Client code should listen for code 1012 and implement exponential backoff on reconnect:

ws.addEventListener('close', (e) => {
  const backoff = e.code === 1012 ? randomBackoff(2000, 8000) : randomBackoff(500, 2000);
  setTimeout(reconnect, backoff);
});

The randomization spreads the reconnect storm across a window. Without it, every client retries at the same moment and your new process can’t accept fast enough.

The general shutdown pattern is in the graceful shutdown guide. The WebSocket-specific addition is the staggered reconnect.

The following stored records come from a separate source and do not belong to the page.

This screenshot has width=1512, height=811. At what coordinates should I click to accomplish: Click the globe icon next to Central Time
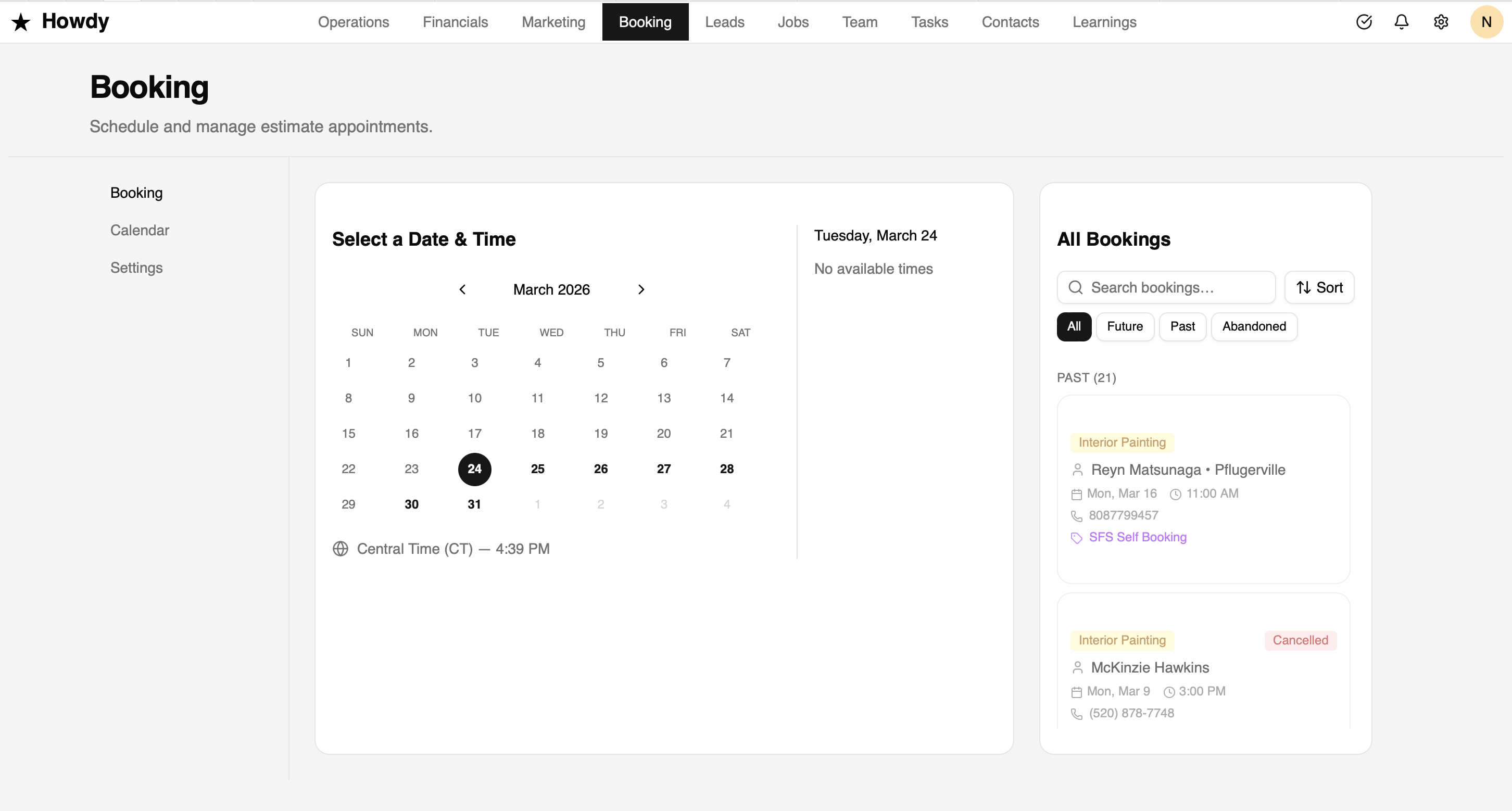tap(341, 549)
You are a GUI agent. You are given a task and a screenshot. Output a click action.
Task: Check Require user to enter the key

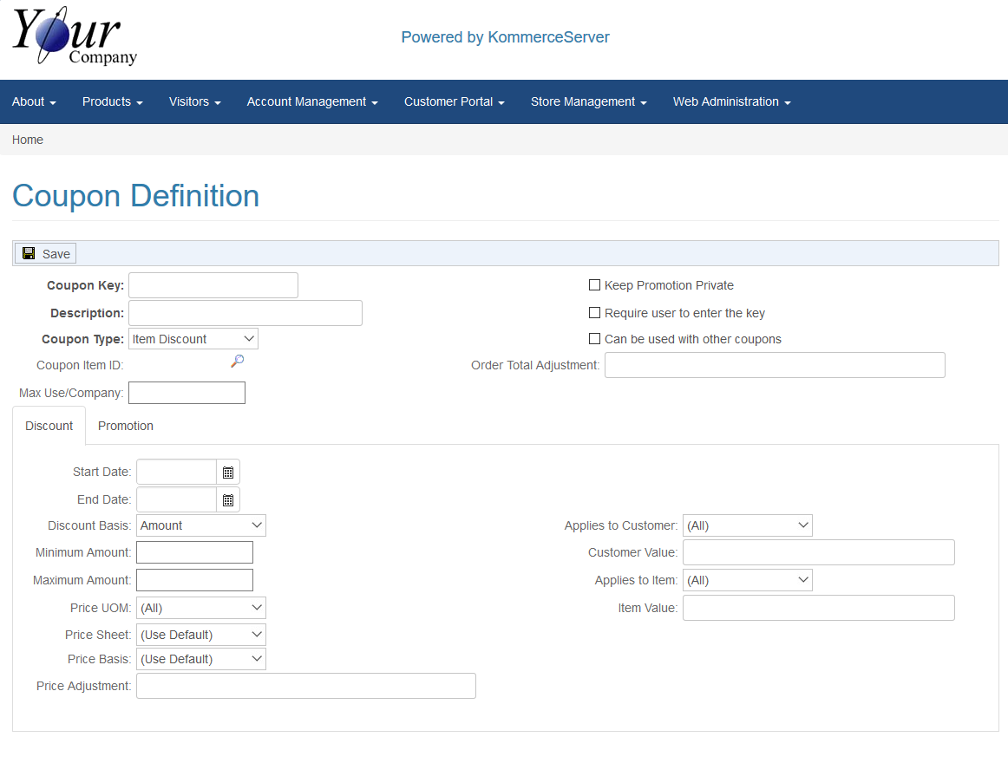(595, 313)
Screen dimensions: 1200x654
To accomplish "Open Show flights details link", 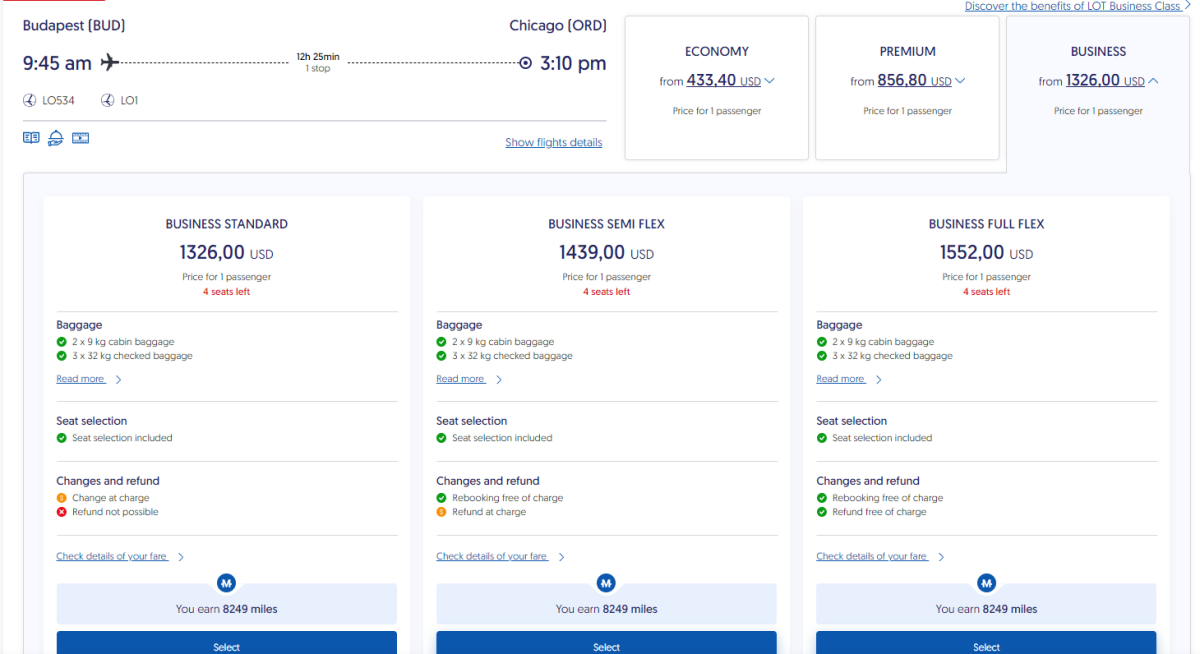I will [x=553, y=143].
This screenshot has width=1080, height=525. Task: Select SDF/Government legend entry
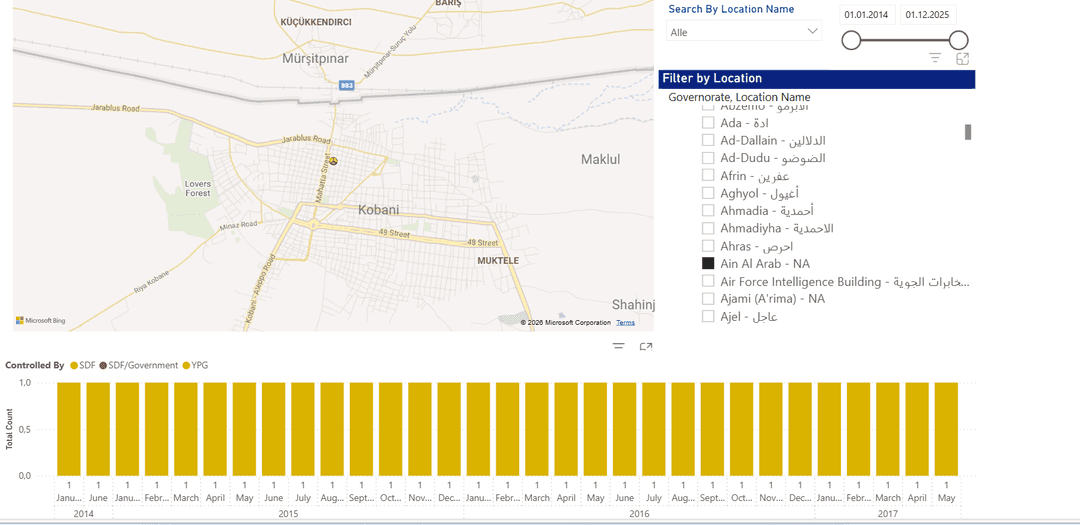[x=103, y=366]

When You’ve Actually Outgrown One Box

Signs:

  • CPU consistently >70% during normal load.
  • Memory pressure even with hard caps.
  • Tail latencies climbing.
  • Network bandwidth saturated.

Then you split. Two patterns:

  1. Sharded by connection ID — clients hash to a specific server. Simple, no shared state, broken if you need cross-shard broadcasts.
  2. Redis pub/sub adapter — every server subscribes to all channels, forwards messages. Higher latency but supports broadcasts across servers.

If you’re at the “do I need this?” stage and serving fewer than 30,000 concurrent connections, the answer is almost always “not yet.”

Supervision Setup

A complete oxfile.toml for a single-box WebSocket service:

[processes.ws]
command = "node dist/server.js"
cwd = "/srv/myapp"
env_file = ".env"
restart = "on-failure"
stop_signal = "SIGTERM"
stop_timeout = "15s"

[processes.ws.health]
type = "http"
url = "http://127.0.0.1:8080/health"
interval = "10s"

[processes.ws.limits]
memory = "1500M"
nofile = 200000

Combined with the kernel tuning above, you’re ready for a 5-figure connection count.

Bottom Line

A WebSocket server on a single VPS scales further than most people assume — if you set file descriptor limits, tune the kernel, pick the right library, configure your reverse proxy, and handle drains carefully. The interesting upper bound is rarely “the server can’t handle it” and usually “I didn’t configure the boring stuff.”

For the supervision layer specifically, Oxmgr handles per-process file descriptor limits, memory caps, and graceful drain timeouts from one config file.